■ WORK TO BE COMPLETED
Keep only the lines of the material below that contain the word "value". Copy those lines.

■ TASK INPUTS
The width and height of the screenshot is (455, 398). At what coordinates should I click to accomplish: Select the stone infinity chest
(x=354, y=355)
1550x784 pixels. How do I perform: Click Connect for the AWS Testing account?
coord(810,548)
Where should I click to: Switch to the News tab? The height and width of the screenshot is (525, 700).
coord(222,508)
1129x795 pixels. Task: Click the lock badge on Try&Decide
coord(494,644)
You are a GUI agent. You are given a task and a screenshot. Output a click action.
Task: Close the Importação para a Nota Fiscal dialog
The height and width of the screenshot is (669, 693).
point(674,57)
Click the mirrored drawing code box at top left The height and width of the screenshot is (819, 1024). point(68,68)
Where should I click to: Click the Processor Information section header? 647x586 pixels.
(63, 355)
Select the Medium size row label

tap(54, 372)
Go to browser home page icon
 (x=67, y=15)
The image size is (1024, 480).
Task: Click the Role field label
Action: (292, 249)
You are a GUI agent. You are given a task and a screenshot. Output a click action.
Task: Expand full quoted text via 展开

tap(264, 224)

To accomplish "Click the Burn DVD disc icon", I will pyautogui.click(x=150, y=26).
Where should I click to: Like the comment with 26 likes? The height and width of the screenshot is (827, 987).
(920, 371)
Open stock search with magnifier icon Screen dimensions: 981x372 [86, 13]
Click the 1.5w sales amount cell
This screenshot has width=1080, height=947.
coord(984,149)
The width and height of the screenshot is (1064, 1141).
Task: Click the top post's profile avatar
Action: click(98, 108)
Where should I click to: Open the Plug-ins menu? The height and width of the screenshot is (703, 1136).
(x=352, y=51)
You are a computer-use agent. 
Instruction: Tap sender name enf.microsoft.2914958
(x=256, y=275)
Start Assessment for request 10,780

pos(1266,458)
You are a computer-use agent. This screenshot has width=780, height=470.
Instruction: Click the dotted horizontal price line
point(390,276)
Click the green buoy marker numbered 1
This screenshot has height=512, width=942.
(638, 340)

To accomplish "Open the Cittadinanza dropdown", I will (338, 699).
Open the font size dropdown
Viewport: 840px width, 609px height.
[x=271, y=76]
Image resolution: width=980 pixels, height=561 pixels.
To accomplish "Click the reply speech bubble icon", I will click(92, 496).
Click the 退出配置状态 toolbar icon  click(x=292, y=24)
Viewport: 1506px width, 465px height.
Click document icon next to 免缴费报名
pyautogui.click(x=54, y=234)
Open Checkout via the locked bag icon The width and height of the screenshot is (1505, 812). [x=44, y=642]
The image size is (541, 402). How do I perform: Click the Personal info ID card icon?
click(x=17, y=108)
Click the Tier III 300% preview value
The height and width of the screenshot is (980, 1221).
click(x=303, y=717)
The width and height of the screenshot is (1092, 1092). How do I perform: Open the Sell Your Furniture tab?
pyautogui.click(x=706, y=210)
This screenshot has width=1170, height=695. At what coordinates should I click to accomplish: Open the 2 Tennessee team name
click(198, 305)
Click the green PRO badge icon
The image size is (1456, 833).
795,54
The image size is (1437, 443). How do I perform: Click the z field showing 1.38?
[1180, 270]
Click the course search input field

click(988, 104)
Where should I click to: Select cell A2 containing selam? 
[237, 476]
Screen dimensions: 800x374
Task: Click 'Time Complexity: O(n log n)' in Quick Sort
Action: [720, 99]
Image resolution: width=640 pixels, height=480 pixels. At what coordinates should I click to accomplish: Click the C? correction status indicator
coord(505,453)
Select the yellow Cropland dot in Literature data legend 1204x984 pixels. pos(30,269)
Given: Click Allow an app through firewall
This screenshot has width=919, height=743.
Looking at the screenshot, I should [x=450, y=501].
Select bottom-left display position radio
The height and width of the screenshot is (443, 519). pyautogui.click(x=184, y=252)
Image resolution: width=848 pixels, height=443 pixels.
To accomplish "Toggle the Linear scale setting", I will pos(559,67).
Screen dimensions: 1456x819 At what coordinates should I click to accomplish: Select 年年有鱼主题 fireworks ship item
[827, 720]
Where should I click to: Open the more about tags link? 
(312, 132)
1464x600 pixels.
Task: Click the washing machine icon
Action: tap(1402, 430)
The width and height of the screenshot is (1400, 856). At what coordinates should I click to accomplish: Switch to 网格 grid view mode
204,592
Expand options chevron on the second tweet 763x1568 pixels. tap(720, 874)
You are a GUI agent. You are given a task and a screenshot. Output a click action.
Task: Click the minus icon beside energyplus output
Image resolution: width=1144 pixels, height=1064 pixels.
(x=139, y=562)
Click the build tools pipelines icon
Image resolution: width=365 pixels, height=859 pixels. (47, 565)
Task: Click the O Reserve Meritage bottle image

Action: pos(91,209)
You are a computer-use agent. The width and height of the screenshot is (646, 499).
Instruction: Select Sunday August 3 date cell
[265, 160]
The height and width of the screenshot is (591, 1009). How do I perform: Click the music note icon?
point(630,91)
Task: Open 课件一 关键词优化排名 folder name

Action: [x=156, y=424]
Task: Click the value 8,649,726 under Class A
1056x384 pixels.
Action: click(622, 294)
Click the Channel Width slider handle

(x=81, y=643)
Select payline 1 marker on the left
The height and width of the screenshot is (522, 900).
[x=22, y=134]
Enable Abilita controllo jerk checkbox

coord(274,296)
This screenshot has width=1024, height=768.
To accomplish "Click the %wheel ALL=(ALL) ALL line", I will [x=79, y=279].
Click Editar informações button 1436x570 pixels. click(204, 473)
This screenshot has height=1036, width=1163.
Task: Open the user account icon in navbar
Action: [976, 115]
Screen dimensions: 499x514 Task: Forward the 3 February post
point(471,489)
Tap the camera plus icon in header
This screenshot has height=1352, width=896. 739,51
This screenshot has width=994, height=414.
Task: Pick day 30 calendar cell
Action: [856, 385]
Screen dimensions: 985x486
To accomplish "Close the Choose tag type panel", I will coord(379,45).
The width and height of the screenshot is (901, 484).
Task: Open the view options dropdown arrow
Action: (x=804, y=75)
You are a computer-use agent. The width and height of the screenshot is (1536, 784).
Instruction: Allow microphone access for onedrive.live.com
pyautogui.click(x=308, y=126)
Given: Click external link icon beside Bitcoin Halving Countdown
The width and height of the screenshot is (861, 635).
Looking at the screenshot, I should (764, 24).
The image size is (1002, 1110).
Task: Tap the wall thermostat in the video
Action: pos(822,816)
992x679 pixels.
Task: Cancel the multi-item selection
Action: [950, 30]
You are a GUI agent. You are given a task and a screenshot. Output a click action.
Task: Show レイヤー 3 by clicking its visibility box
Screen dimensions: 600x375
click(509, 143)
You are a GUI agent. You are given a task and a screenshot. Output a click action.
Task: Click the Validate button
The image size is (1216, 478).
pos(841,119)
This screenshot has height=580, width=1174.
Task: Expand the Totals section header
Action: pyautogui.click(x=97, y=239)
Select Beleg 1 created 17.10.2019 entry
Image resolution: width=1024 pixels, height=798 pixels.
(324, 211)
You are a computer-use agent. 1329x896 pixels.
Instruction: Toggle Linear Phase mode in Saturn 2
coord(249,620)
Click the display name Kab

■ SOLUTION FOR THIS PROBLEM
Click the Tier III 300% preview value
Task: Click the value 8,649,726 under Class A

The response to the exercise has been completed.